Back when I first started as a Scrum Master, in 2014, I was given a chance that some Scrum Masters are rarely given. I was given an opportunity to do an agile experiment. When I say “experiment” I do not mean make incremental change. I was able to take a team and try something that their managers were not exactly comfortable with. I called it The Sticky Teams Initiative.
Setting the stage
I was working for a medium-sized company that had recently started its Agile journey. Quite a few concepts had been taught and were in practice. Scrum was all the rage here and so was velocity. I was working with a couple of different teams at the time One of those teams was a quality support team that would take in tickets from customers and resolve them as soon as they could based on priority and severity. I was there to help the team establish their practices and gain an understanding of Agile.
Note: You may have noticed two items above, velocity and working with multiple teams. I do not like leveraging velocity and feel that a Scrum Master working with too many teams is detrimental. For more read: The Scrum Master and Too Many Hats
The Problem
As I worked with this team I started to notice that their throughput fluctuated quite a bit. They had been working together for some time but could never seem to settle into a groove.
So I took the stance of an observer. I watched the team closely to see their day-to-day work. I noticed something rather strange. The team never stayed consistently the same size.
Due to being a quality assurance team they were well-versed in numerous aspects of the products the company made. Typically this is a good thing. In this case, it was both good and bad. On the good side, the team functioned well as a quality assurance team since they could take on a vast spread of work without having to go to other teams for assistance. On the bad side, the knowledge and skill the team had caused members of their team to be periodically pulled onto other teams.
The Experiment
Enter The Sticky Teams Initiative. I was fortunate to have a manager who knew the importance of trying new things and experimenting. I worked with them to make sure that my sticky teams initiative was accepted not only by the engineers taking part but by the engineering manager who did not see the benefits. We worked out that the engineering team would be trying this out for 3 months. If we were unable to show positive results, they would go back to functioning as they had before the experiment.

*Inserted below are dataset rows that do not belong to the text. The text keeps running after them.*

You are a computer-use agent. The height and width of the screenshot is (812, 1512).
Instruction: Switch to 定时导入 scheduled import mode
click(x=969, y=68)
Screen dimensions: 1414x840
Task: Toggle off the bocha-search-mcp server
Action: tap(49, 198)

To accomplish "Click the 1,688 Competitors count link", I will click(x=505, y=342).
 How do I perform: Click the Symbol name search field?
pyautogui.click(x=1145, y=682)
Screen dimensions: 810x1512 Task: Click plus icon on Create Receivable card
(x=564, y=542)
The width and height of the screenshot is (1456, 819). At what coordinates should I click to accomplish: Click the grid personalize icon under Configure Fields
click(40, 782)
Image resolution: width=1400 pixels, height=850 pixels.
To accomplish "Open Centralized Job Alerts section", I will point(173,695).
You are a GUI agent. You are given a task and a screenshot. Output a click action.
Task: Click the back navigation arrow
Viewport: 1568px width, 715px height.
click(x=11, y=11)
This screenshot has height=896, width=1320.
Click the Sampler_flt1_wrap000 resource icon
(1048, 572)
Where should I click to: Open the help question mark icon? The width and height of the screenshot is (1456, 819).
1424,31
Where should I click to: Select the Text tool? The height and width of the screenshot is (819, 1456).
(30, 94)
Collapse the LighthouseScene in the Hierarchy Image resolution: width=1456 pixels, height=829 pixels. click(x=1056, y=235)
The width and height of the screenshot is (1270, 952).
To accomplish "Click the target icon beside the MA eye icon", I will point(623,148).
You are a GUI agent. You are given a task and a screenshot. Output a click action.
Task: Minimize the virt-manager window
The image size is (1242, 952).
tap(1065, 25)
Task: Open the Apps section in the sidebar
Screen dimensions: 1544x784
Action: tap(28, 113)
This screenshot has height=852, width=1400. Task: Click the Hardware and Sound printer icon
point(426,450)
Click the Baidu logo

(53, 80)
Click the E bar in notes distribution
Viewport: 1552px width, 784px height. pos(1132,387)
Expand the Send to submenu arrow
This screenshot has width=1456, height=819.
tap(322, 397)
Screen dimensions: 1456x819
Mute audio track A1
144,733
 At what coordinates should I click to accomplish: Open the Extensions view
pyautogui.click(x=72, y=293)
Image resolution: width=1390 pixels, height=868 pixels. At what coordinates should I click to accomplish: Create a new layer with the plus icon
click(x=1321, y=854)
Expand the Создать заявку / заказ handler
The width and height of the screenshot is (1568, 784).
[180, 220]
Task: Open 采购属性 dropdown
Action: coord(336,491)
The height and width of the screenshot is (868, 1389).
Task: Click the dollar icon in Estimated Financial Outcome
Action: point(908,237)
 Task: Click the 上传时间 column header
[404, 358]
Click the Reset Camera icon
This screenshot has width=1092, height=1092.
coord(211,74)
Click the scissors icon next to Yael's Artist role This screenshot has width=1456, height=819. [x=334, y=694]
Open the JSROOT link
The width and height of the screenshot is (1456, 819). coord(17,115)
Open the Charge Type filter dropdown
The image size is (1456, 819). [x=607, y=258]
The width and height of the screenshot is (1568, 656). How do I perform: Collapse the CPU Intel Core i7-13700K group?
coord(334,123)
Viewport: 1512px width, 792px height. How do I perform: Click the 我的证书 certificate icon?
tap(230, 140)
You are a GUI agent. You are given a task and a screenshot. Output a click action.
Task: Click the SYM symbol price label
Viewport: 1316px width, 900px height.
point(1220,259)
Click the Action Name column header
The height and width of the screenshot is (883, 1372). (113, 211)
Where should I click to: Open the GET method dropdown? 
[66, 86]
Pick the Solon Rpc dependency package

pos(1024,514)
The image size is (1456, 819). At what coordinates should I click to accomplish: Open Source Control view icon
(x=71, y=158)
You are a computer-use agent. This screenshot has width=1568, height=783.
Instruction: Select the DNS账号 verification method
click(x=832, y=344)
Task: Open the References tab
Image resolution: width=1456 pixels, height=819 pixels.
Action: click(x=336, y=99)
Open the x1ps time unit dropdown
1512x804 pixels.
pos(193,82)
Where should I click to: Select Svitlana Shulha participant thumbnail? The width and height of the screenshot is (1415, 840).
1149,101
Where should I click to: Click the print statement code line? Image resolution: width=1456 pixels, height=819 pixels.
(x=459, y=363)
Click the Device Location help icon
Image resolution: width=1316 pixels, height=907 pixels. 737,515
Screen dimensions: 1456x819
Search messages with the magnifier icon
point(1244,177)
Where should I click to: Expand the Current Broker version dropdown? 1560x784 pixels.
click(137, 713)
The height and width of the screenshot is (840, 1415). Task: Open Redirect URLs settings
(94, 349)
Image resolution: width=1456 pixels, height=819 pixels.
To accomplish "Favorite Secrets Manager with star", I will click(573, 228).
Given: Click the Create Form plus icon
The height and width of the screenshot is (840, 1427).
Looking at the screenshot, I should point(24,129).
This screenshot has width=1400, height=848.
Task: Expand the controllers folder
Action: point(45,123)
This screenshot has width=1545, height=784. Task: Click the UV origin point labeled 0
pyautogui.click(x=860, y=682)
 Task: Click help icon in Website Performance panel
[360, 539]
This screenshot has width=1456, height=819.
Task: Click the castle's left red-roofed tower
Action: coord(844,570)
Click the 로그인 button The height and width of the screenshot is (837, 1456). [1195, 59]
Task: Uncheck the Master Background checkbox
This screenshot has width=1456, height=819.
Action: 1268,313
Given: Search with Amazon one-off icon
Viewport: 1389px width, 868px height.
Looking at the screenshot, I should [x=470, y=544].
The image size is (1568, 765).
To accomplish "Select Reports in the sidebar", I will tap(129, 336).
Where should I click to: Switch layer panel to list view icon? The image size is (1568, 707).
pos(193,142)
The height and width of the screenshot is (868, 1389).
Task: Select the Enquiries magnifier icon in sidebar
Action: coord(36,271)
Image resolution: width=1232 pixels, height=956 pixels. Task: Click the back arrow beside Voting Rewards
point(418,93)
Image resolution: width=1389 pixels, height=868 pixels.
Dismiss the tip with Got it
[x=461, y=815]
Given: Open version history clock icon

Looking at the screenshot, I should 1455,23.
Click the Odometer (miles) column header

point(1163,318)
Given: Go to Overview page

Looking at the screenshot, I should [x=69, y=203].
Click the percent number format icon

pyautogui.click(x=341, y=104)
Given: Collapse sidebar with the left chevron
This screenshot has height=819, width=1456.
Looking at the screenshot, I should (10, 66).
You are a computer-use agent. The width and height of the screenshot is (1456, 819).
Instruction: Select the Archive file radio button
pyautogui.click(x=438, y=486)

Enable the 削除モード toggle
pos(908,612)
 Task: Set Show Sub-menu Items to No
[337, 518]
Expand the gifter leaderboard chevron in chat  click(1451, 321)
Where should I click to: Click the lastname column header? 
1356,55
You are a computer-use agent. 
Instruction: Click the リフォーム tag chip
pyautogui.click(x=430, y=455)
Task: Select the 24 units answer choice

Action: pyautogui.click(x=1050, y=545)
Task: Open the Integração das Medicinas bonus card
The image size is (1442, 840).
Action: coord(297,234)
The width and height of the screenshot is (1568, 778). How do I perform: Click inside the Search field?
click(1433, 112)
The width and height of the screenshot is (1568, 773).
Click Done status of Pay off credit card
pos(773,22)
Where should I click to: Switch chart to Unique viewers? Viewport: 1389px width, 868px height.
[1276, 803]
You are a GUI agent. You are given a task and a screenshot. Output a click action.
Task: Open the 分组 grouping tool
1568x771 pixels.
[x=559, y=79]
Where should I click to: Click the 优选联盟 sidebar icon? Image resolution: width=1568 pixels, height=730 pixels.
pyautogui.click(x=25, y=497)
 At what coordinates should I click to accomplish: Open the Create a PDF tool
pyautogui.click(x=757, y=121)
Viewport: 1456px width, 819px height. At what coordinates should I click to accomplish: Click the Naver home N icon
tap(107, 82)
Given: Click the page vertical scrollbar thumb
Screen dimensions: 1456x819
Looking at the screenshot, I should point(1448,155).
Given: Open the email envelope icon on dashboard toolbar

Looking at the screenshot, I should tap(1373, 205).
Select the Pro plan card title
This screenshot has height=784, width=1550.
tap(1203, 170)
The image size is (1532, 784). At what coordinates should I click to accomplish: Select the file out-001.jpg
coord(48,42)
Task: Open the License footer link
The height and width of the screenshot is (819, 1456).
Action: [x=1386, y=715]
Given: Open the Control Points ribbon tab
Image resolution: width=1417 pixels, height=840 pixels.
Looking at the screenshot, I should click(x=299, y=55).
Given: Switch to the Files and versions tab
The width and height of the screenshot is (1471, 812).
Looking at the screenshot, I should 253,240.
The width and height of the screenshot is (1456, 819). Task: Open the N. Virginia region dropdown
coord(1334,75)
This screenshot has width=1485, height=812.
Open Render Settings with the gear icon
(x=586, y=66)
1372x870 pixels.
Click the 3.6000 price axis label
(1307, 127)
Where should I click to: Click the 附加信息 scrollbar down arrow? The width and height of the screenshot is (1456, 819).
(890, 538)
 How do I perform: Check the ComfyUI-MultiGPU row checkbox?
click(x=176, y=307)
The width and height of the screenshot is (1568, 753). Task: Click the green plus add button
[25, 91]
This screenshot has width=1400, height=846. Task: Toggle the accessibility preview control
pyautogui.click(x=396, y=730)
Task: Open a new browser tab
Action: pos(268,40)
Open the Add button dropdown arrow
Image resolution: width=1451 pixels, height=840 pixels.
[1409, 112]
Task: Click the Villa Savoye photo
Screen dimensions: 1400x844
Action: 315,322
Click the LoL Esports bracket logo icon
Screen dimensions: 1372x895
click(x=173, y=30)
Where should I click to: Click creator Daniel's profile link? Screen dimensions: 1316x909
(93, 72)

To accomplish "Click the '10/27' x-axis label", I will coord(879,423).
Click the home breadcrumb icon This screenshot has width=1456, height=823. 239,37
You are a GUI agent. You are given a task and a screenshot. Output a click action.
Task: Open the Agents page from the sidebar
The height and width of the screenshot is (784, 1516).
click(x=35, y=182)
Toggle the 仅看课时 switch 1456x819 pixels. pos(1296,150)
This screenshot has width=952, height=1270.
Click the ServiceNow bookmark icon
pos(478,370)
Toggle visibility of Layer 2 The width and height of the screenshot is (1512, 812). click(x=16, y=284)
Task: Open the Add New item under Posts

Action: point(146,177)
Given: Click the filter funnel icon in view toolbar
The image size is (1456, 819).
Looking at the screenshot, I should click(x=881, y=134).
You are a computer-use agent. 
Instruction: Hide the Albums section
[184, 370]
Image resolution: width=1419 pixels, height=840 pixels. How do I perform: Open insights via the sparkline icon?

To begin the experiment I worked with the team to establish that no one was to leave the team to work on another team. There were circumstances where a team member may need to move to another team. Those circumstances needed to be a bit extreme. Once we established that, I made it known that should any requests come in that would involve a team member leaving that I would be happy to be the one to review the request. I would be “the bad guy” who says no.
The experiment carried on for 3 months. Throughout that period the team continued to take on work as they had before. They would also run bi-weekly retrospectives to see what they could improve upon. (These retrospectives were a part of their routine before the experiment) While all this was happening I was collecting data.
The Results
After the 3 months were done there was only one thing left to do. Pull all the data together and present my findings. Sure enough, the team showed steady improvement in comparison to the time before the agile experiment. Prior to the 4th sprint (when the experiment began), the team’s average velocity was never what they actually got done. Either they would get more done or less done. It always fluctuated from above to below.
After the start of the agile experiment, their velocity normalized and even started to level out. That may not seem very exciting but back in 2014 this was very exciting for the team and management to see. They felt more confident in their ability to deliver and saw that they could steadily improve over time.
From here the team was able to stay relatively “sticky” throughout my time with them. Occasionally a team member would be promoted or would switch to a different team prominently. These are events that are difficult to avoid. But with their newfound confidence, they took each change in stride.